Proximity rolling circle amplification based generation of lighting-up aptamer for sensitive and label-free MicroRNA analysis

The dysregulated expression of microRNA (miRNA) has been strongly linked to pneumonia. However, ultrasensitive miRNA detection remains technically challenging due to their short sequences and low abundance in biological samples. Herein, we developed a catalytic hairpin assembly -triggered proximity rolling circle transcription system for synthesizing malachite green (MG)-binding RNA aptamers, enabling label-free and highly sensitive detection of miRNA-21. In this system, target miRNA-21 initiates hairpin probe structural rearrangement, promoting miRNA-21 recycling and activating dual rolling circle transcription reactions. The resulting long RNA transcripts undergo partial hybridization, yielding numerous functional MG RNA aptamers.
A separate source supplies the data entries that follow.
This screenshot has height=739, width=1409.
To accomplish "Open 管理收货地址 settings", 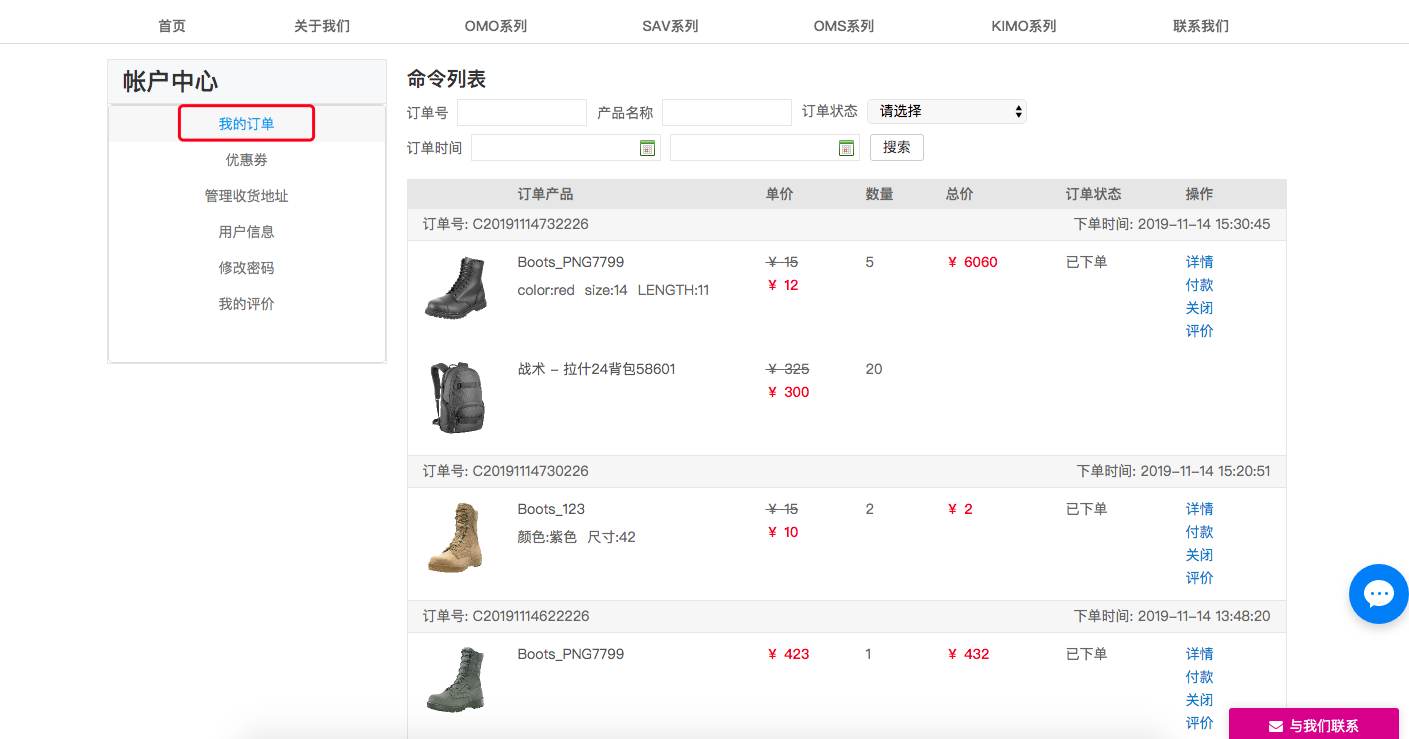I will tap(247, 195).
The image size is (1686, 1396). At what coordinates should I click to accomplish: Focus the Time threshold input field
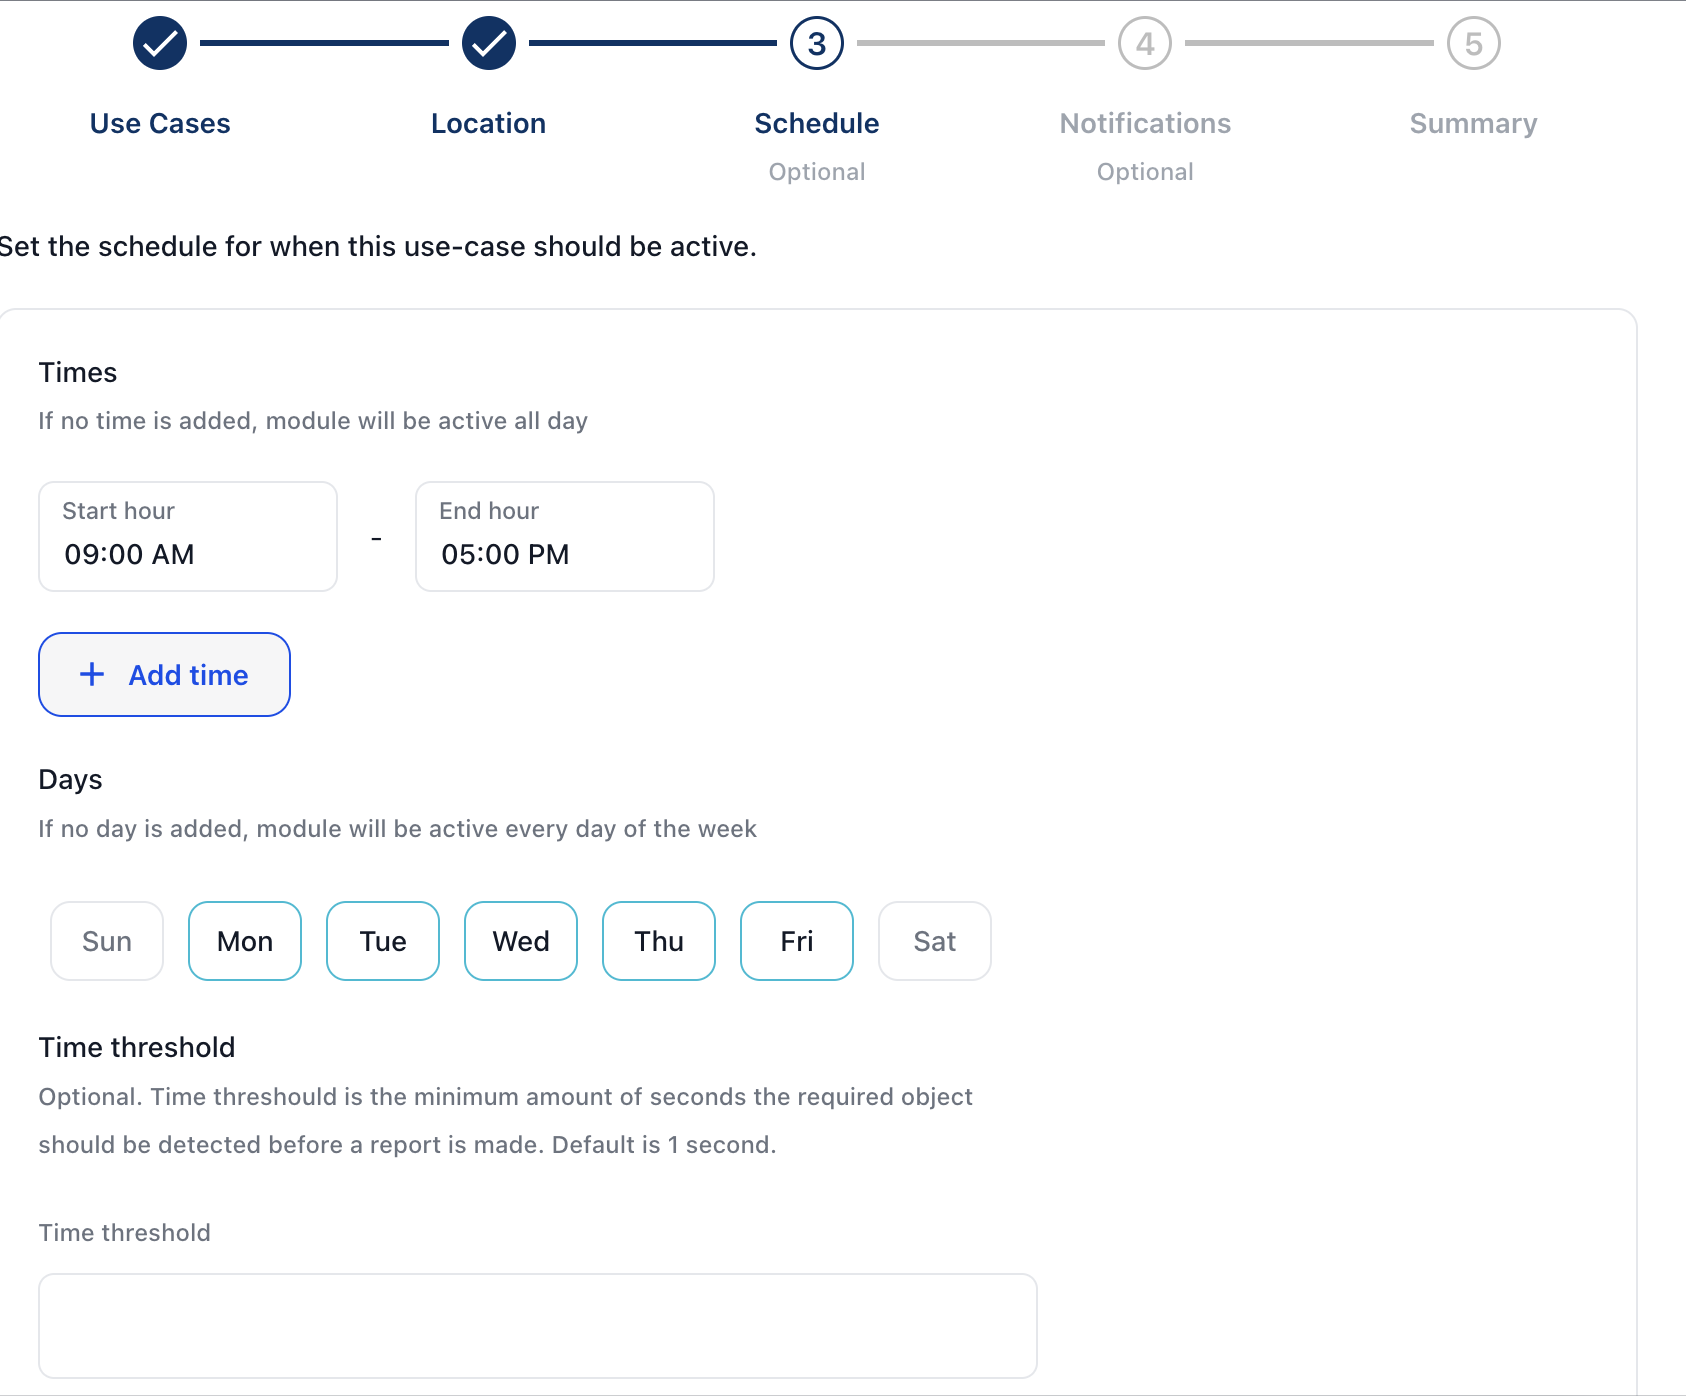pyautogui.click(x=538, y=1326)
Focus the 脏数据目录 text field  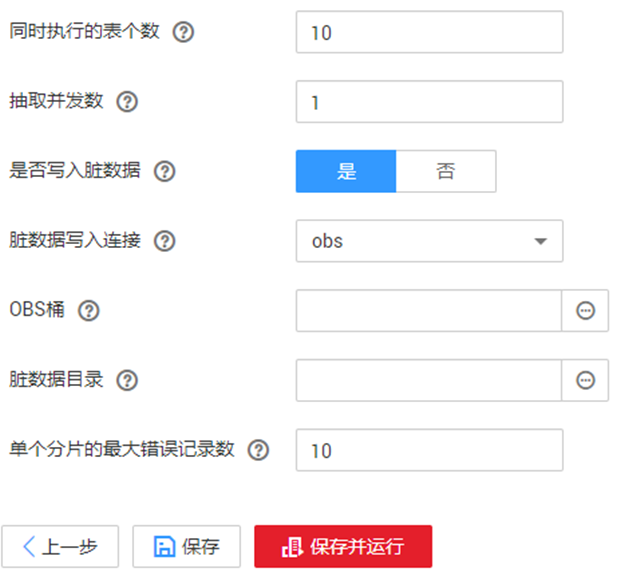point(428,381)
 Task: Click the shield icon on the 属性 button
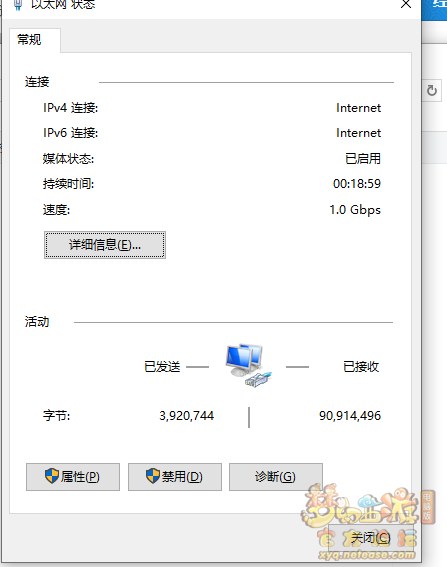tap(52, 476)
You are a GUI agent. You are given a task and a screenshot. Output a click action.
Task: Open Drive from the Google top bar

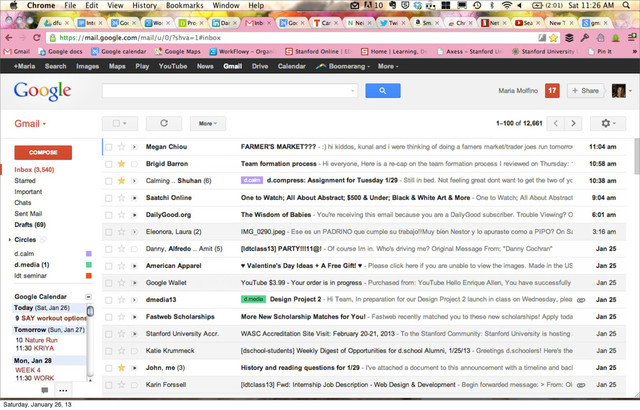(260, 65)
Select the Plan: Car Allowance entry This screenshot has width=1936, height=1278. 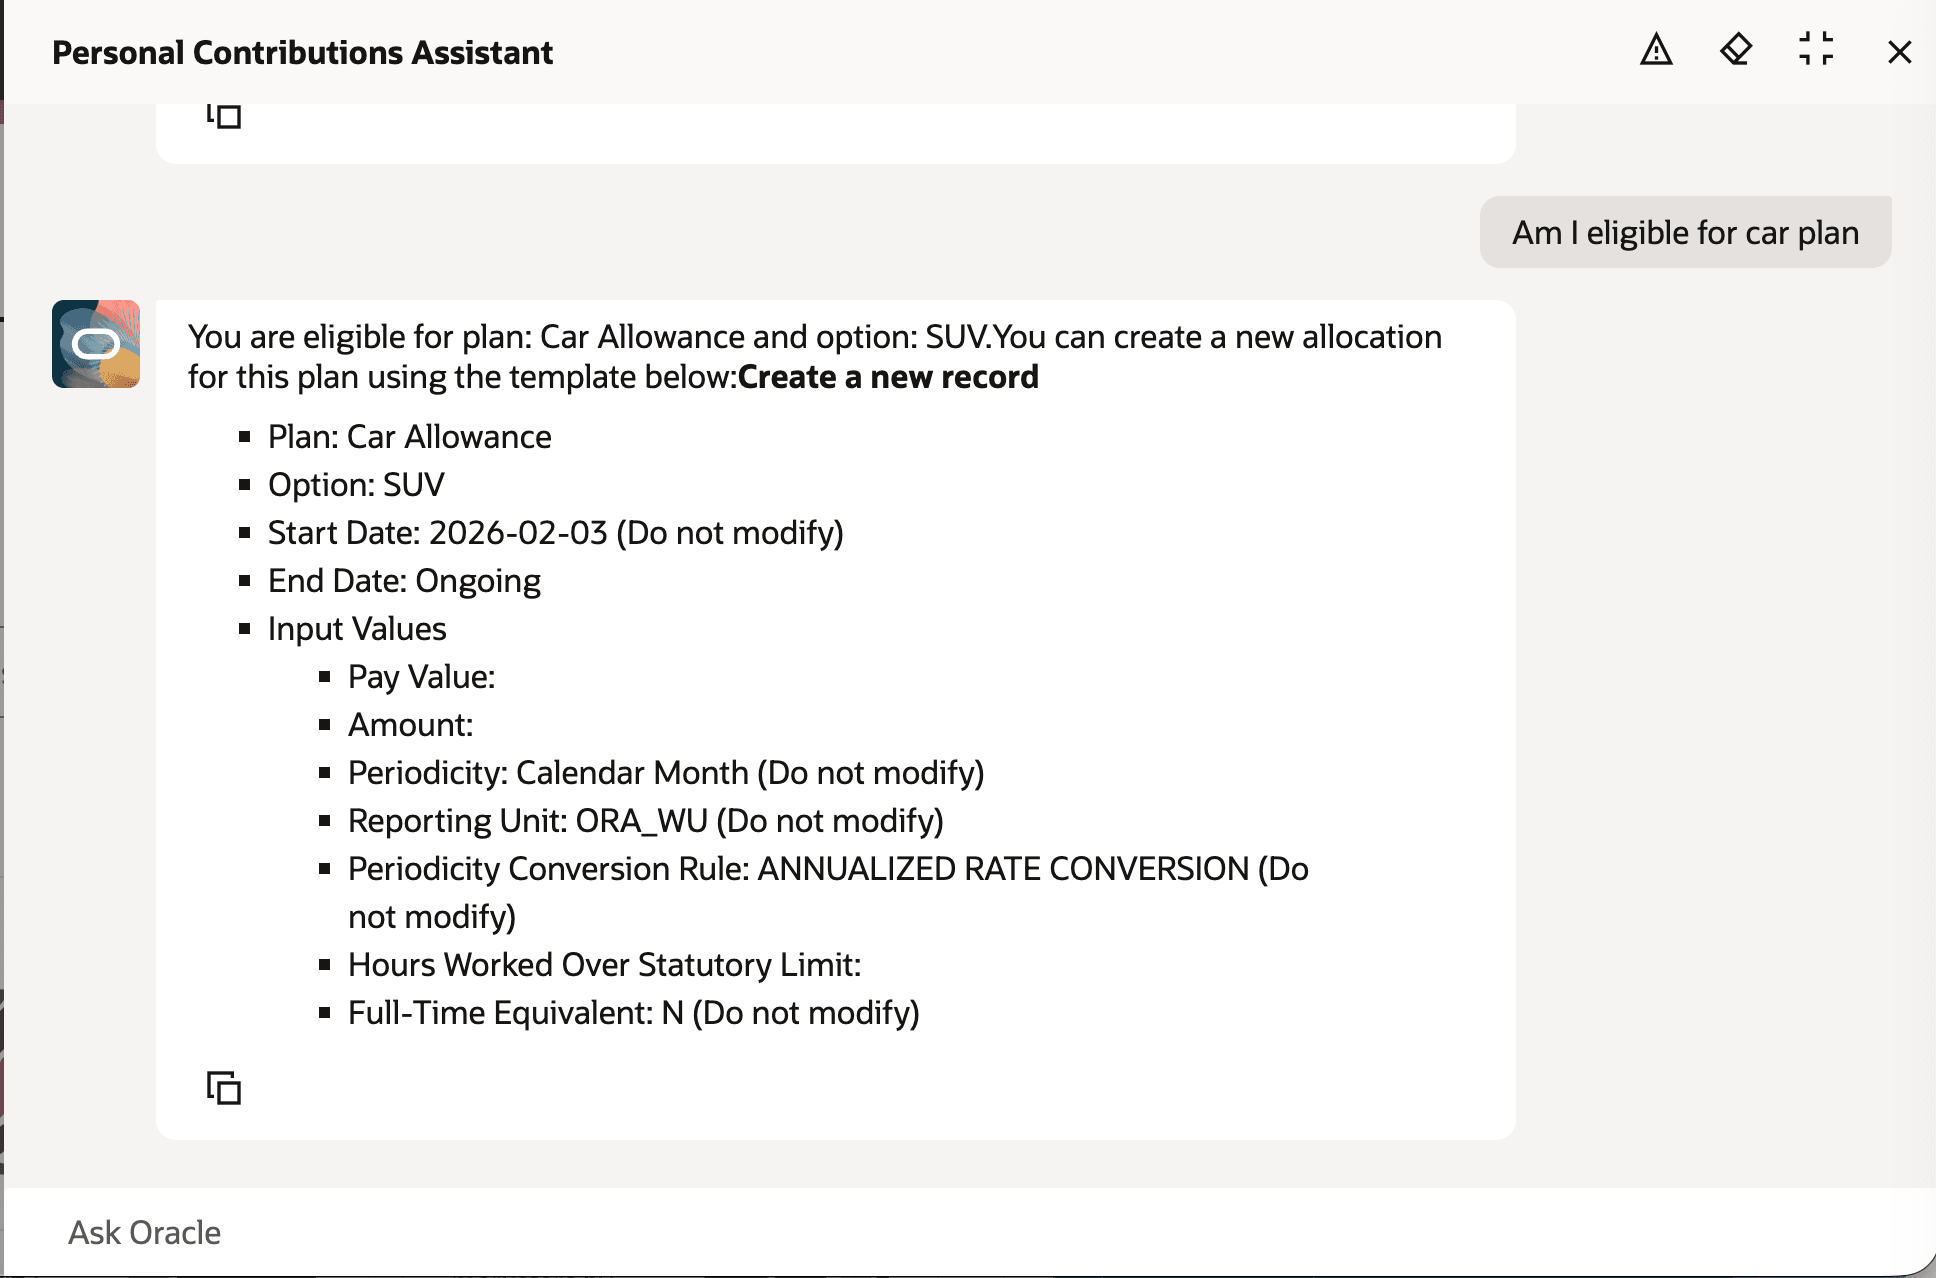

Upon binding to MG dye, these aptamers generate a robust fluorescence signal, allowing ultrasensitive miRNA-21 detection at concentrations as low as 0.51 fM. The assay exhibits high specificity, discriminating miRNA-21 from single-base mismatched sequences, and shows promise for monitoring miRNA-21 expression in clinical samples. By combining the signal amplification of rolling circle transcription with the high-affinity recognition of MG aptamers, this method achieves a low background, superior signal-to-noise ratio, and exceptional sensitivity. Furthermore, the strategy can be readily adapted to detect other trace biomarkers by modifying the target-recognition sequence.